Thursday, March 10, 2011

Hundreds of Starlings; Gather Golf Ball and Skull

March 10, 2010.  Wednesday.
Situation:  Work tonight, take Mway out about 12:30.  Yesterday, those were indeed starlings I was hearing, as later on that afternoon, after Moi came home and was outside checking her chickens, we saw and heard them up in the trees in the old orchard, and Moi confirmed, “yes, those are starlings.  Flock around like this every spring.”  Today I first hear and see them outside the living room window, dozens of them in the walnut trees along the lane.  Then I see them fly over to the trees around the summer house.  Today I decide not to wear my snow suit; instead, together with my wool cap and gloves, I put on the denim work jacket that used to be my father’s.   Dried mud falls off my boots as I put them on, and falls in clumps on the floor.
State of the Path:  As soon as I step outside, the starlings in the trees by the summer house start to fly off.  As I walk past the walled garden, snapping off some of the multiflora branches off the bush opposite Moi’s garden pond (which has been filled with mucky water these past couple weeks), I see what I think are the same starlings gathering together in the trees along the hedgerow.  As I walk along the old orchard, these starlings are again spooked and start to fly off.  In the distance, though, I can hear the eerie chirping and chattering of starlings, and when I get to the hedgerow, I look across Hutchinson’s field, and sure enough I see hundreds of the birds perching in the trees in the wood lot beyond the field.  Down at the creek, at the corner of our property line, I look up in the field going up to the ridge and think I see some sort of ground bird standing there.  I stand quietly for a couple minutes, waiting for some movement of some kind, but finally conclude that I must be simply looking at some sort of plant, and move on.  As I walk along the creek, I see more starlings perched in the oaks ahead of me, but these birds fly off too as I get closer to them.
State of the Creek:  The water is starting to get low, although there are still ponds in bug land, and water running off from bug land, but this water gets trapped in a sand bar right in front of the creek, and slowly trickles in from the side.  There is water in the feed channel to the skating pond, but it is not moving.  I’ve decided today, come what may, to fetch the golf ball and the skull on the other side of the creek.  In that area of the creek there are no big rocks to step across, so I have to step right into the water a few steps.  Sure enough, as soon as I do so, I feel water seeping into my rubber boots.  I gather up the golf ball and the skull, as well as a couple of leg bones I find near the skull.  I put the golf ball in my jacket pocket, and I place the skull in the crook of a small tree near the ridge along the skating pond, and lay the bones crosswise each other at the base of the tree.
The Fetch:   Up in the clearing, Mway seems to be on a roll for fetching these days, again going beyond the three fetches that seemed to be her standard for a number of weeks.  I pitch the stick as far as I can, and Mway goes after it enthusiastically, sometimes sliding in mud as she nears the stick, and barking each time after she’s dropped it at my feet, until – I don’t bother counting how many fetches today – she decides she’s done enough and runs off ahead of me to the back porch.

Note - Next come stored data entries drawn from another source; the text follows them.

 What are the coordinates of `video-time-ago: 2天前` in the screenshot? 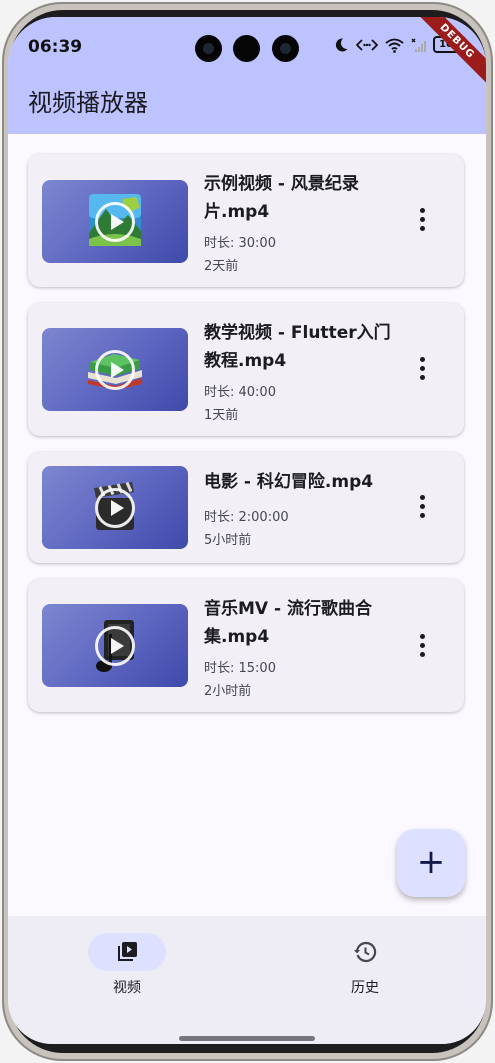 It's located at (222, 266).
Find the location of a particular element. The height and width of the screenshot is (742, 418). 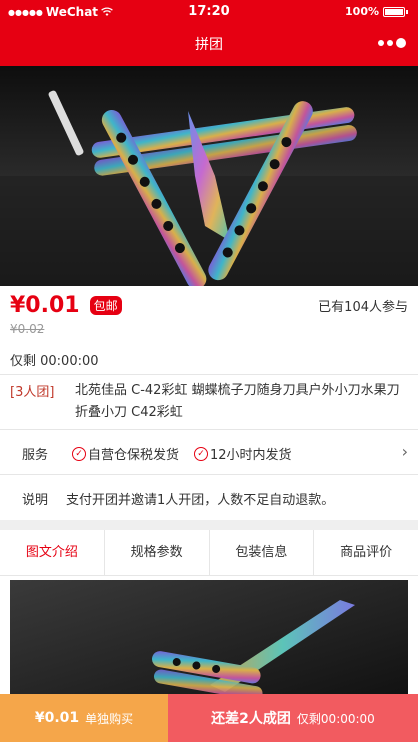

battery-cap is located at coordinates (407, 12).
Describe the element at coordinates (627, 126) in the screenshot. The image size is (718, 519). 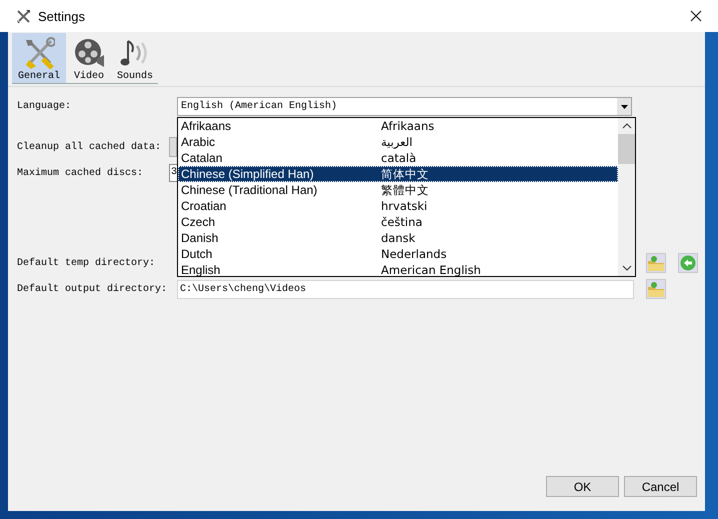
I see `scroll-up-icon` at that location.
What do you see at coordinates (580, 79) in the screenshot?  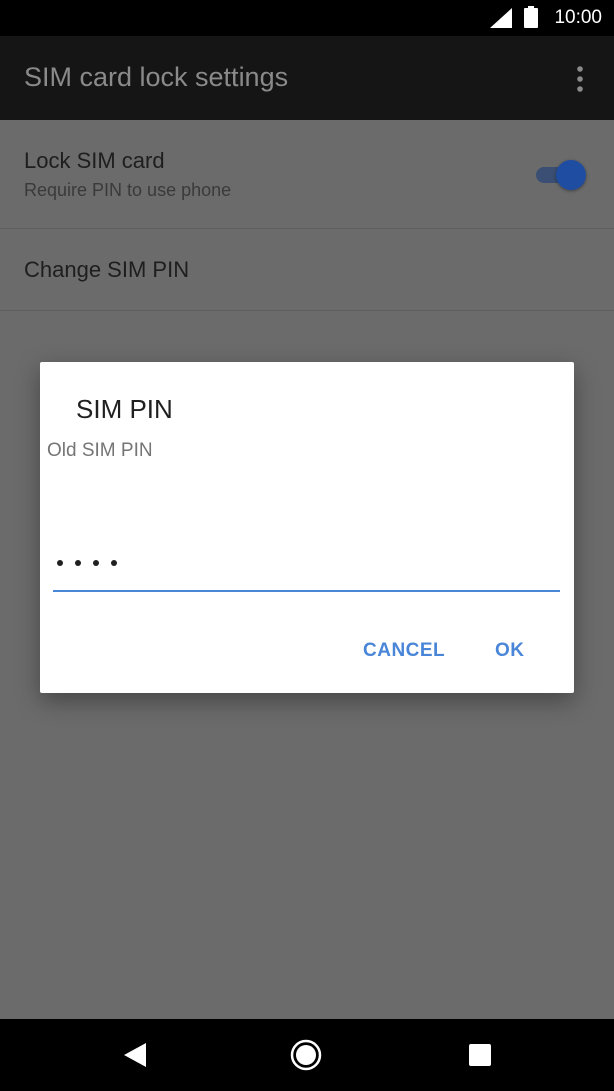 I see `more-vert-icon` at bounding box center [580, 79].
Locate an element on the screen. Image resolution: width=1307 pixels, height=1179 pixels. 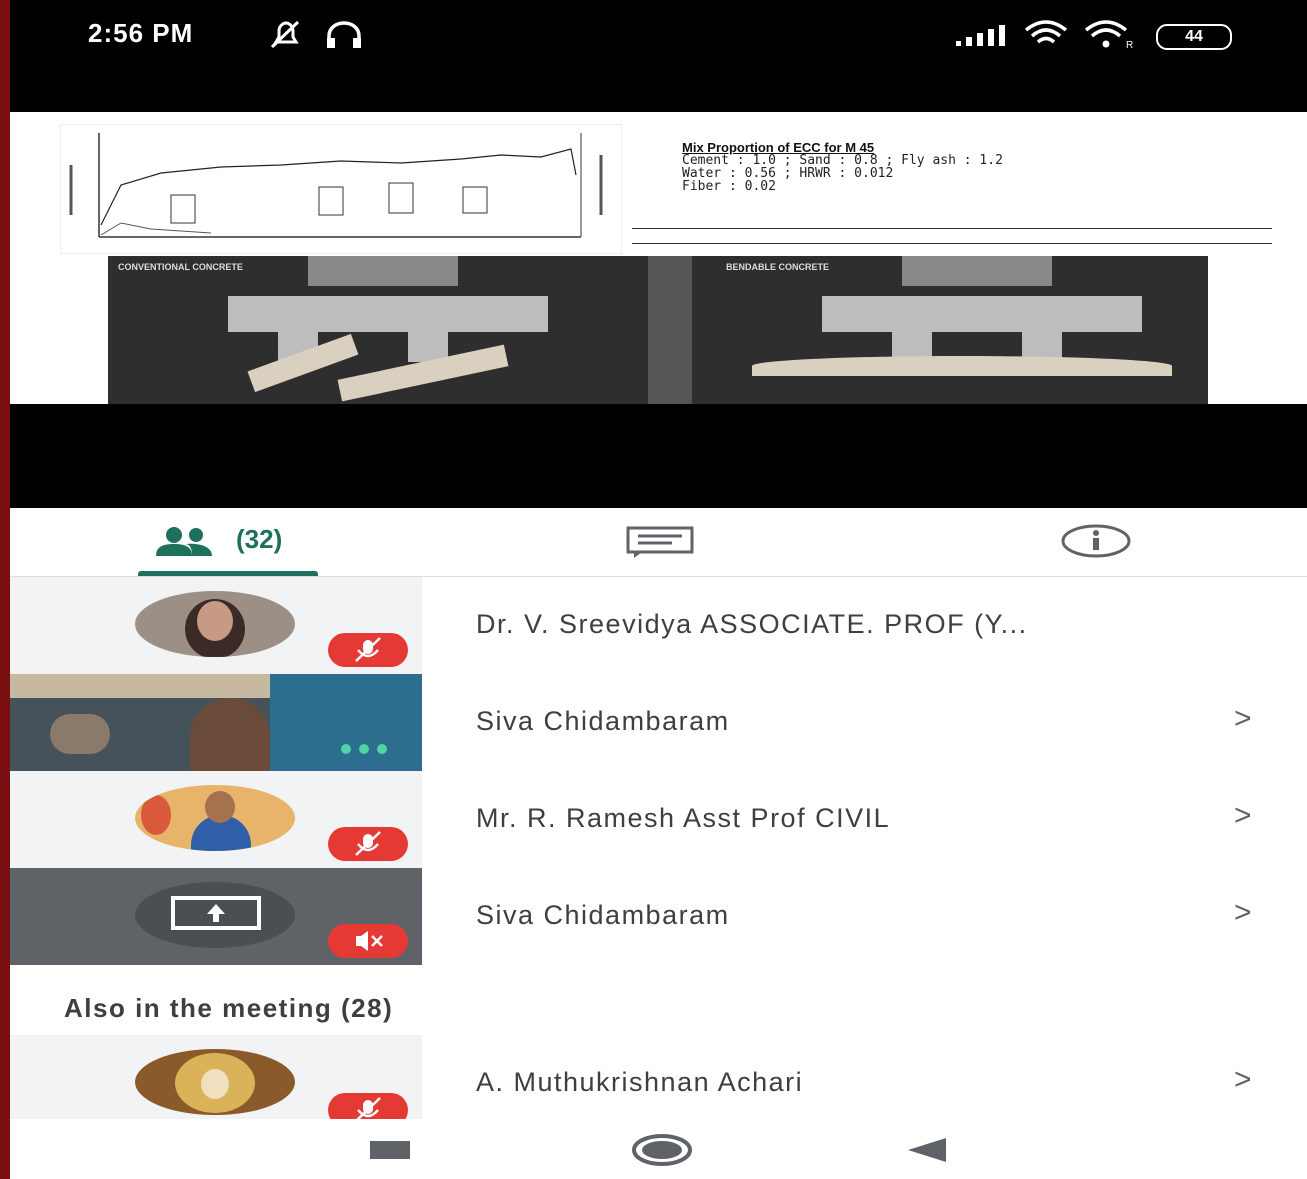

ADDENDUM!:  Just now I went down into the kitchen to roll a cigarette, and outside I hear what I believe to be the same song I heard the other day that I identified as that of a sparrow:  “chee-oo chee-oo chee-oo.”  But when I look out the window I see a male cardinal in the tree, at the spot where the sound must be coming from.   So now I conclude it must have been a cardinal I was hearing.  But looking back at what I wrote on those days, I see that I’ve transcribed the song as “choo-ee choo-ee choo-ee,” rather than “chee-oo chee-oo chee-oo.”   Am I indeed hearing the song of two different types of birds, or did I incorrectly transcribe the song I heard before?  I am confused.